INFORMATION

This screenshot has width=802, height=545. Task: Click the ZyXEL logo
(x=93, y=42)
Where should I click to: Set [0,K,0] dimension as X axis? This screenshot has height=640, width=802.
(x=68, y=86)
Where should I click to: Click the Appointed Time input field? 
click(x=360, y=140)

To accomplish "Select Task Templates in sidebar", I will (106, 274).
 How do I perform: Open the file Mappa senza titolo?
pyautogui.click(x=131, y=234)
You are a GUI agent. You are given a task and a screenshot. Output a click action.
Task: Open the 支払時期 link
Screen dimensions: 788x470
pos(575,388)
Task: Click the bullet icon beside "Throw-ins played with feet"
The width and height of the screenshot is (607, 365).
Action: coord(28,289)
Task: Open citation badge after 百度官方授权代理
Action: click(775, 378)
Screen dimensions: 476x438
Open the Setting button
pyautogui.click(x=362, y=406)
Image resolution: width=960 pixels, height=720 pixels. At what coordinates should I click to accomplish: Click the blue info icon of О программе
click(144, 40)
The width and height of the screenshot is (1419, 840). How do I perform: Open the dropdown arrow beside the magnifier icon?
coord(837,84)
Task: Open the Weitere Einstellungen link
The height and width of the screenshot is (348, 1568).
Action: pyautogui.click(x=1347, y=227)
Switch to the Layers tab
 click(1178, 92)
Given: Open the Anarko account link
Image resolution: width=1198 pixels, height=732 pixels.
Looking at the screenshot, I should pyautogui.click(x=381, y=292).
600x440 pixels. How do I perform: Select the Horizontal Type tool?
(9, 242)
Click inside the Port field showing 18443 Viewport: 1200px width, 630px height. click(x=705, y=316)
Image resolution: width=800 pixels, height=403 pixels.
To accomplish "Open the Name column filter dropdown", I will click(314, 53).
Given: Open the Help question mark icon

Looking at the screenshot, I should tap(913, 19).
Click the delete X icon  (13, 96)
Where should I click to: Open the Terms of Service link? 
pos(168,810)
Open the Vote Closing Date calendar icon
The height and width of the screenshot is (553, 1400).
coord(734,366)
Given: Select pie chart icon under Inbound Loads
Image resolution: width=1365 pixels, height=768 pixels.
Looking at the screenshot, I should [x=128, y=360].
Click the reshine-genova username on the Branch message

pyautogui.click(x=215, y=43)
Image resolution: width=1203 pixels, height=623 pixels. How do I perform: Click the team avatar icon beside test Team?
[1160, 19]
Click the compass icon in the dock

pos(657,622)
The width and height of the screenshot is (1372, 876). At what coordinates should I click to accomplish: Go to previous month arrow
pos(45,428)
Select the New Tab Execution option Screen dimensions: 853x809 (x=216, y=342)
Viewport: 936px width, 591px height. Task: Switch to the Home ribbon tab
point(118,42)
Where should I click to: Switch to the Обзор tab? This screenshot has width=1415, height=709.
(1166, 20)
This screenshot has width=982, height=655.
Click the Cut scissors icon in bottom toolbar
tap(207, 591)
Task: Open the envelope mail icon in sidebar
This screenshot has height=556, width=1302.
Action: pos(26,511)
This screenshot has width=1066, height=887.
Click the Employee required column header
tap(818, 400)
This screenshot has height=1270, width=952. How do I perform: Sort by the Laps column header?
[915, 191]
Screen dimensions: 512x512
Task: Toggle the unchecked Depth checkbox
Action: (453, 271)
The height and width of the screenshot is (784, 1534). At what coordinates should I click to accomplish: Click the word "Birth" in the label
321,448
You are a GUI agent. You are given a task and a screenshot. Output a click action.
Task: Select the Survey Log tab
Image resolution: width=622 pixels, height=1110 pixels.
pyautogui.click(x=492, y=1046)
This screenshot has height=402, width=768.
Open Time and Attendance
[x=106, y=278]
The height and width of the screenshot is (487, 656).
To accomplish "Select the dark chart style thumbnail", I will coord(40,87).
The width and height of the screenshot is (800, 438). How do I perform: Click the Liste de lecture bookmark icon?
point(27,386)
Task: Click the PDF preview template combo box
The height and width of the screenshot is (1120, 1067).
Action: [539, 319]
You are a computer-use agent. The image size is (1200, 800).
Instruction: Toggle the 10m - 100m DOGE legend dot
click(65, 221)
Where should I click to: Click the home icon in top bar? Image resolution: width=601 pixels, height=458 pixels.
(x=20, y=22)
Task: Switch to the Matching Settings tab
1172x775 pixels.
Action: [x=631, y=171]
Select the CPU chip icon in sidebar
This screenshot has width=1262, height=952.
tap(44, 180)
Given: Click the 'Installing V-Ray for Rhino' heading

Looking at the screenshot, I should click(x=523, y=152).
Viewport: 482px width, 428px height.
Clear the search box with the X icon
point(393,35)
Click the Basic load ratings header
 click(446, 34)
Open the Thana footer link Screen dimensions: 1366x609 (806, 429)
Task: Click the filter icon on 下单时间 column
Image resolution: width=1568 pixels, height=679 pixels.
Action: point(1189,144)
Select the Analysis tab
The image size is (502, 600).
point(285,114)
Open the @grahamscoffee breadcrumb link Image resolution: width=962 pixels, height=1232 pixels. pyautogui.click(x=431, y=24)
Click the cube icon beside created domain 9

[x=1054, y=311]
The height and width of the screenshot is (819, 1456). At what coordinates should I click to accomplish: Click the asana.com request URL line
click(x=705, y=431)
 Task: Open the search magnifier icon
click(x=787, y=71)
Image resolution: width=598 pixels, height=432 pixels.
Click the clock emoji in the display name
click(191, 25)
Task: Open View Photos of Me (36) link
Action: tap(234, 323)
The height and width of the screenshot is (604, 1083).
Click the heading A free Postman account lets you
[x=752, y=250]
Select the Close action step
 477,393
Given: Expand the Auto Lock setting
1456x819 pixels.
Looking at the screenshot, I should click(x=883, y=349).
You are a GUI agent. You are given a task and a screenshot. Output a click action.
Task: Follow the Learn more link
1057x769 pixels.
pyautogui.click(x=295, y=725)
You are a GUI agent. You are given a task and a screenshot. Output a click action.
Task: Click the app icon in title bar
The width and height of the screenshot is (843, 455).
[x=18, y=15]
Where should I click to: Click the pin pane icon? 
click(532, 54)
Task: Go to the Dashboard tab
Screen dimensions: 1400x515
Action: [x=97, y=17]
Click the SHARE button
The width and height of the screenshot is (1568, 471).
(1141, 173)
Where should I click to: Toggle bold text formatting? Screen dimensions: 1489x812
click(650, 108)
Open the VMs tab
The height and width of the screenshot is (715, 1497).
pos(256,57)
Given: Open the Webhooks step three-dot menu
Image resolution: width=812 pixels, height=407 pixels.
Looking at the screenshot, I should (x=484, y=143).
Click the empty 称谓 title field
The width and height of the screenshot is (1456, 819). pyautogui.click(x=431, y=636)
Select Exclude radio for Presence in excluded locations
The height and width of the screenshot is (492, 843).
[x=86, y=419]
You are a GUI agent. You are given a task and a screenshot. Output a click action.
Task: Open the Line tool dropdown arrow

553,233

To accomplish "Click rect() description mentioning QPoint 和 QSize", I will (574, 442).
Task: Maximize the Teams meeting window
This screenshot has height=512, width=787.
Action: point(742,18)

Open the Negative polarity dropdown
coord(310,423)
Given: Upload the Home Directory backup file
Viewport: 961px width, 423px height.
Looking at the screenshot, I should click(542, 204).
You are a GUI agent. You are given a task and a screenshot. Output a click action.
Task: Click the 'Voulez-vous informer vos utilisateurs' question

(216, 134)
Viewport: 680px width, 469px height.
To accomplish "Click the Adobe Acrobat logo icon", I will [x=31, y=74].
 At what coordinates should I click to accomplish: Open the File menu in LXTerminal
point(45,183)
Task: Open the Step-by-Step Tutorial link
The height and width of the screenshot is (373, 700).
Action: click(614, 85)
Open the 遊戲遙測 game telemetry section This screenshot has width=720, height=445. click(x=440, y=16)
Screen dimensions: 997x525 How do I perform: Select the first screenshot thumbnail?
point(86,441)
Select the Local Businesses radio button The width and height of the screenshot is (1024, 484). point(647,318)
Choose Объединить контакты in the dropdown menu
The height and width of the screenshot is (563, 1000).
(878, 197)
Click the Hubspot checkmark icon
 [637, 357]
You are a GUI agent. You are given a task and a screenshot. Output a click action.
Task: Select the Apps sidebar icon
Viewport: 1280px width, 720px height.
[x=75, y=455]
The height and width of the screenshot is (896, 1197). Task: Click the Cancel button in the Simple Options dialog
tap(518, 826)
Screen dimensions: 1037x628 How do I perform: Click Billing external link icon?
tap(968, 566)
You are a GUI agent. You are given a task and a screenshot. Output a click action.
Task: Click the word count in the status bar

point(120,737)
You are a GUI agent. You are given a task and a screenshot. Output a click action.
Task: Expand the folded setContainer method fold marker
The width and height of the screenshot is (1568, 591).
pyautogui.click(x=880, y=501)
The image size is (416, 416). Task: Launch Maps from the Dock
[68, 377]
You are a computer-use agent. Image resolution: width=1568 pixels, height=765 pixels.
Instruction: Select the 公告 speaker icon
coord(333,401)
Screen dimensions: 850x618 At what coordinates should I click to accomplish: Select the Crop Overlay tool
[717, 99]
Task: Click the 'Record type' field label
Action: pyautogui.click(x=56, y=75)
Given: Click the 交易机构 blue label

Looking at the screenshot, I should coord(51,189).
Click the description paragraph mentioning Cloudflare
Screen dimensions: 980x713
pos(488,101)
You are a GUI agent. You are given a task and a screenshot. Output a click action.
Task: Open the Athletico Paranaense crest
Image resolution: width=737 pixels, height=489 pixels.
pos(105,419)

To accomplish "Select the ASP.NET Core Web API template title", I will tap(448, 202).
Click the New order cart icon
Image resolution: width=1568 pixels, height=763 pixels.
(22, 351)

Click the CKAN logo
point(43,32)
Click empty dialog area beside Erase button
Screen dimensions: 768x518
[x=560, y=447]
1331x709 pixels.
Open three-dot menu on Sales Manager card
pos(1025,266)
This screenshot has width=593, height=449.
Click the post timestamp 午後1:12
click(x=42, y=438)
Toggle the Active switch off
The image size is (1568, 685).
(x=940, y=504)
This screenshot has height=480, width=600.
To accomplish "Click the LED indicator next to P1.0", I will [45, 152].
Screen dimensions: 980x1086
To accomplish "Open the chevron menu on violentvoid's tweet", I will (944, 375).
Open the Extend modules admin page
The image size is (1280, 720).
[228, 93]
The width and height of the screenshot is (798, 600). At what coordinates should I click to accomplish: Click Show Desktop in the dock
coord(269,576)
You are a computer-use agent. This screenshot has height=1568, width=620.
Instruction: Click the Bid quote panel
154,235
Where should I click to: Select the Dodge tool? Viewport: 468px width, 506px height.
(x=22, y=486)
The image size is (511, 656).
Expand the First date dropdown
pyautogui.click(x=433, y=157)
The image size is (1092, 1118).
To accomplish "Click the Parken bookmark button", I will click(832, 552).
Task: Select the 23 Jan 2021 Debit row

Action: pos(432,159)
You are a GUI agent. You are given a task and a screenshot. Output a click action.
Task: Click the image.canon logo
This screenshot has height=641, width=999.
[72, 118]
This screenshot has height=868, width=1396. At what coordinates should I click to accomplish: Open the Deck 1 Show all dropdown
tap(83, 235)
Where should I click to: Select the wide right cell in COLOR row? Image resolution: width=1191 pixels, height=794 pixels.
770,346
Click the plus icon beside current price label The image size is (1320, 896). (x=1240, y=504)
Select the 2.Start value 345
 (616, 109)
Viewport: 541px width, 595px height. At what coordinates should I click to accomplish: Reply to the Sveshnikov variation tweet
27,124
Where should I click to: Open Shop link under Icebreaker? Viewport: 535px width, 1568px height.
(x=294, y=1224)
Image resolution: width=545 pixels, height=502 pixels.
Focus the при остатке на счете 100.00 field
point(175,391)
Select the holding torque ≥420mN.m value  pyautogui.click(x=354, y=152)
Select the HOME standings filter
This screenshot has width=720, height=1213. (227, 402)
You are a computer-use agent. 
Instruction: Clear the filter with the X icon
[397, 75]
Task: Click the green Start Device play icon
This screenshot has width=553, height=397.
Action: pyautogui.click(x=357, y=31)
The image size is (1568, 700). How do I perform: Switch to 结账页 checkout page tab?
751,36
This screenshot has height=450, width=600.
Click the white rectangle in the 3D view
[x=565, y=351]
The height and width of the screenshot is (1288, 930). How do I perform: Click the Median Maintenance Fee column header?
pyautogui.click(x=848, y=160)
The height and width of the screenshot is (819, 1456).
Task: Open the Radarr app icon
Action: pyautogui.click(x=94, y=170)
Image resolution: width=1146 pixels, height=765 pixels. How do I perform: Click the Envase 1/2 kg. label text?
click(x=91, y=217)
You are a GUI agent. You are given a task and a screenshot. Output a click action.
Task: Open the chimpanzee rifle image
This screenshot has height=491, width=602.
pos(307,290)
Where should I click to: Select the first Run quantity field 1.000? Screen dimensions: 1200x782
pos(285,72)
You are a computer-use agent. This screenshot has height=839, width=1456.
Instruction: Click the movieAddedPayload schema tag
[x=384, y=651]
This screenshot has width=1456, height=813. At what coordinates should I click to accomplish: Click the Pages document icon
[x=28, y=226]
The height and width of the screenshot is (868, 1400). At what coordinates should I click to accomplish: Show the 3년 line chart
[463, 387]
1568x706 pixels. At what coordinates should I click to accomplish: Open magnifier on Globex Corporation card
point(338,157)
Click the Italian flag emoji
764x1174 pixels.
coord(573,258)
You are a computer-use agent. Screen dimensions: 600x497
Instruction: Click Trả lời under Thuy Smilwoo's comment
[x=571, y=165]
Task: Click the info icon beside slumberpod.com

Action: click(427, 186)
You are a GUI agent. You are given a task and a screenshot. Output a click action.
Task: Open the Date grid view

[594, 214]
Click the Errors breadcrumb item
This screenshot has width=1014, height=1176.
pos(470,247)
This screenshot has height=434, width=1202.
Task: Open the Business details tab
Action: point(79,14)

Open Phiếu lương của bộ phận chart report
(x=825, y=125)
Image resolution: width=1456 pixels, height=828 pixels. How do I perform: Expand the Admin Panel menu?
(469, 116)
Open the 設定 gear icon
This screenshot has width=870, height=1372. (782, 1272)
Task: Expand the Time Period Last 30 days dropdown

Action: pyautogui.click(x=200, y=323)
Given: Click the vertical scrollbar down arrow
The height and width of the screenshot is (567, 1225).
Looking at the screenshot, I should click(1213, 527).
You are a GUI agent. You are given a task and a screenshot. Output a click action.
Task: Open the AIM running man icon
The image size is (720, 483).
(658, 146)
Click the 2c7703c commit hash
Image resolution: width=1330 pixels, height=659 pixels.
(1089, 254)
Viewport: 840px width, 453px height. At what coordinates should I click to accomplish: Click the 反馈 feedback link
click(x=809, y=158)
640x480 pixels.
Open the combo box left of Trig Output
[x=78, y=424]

TASK PROMPT
Could you copy out every line in the material above that contains the string "description"?

ANSWER AREA
To accomplish "Click rect() description mentioning QPoint 和 QSize", I will (574, 442).
Click the description paragraph mentioning Cloudflare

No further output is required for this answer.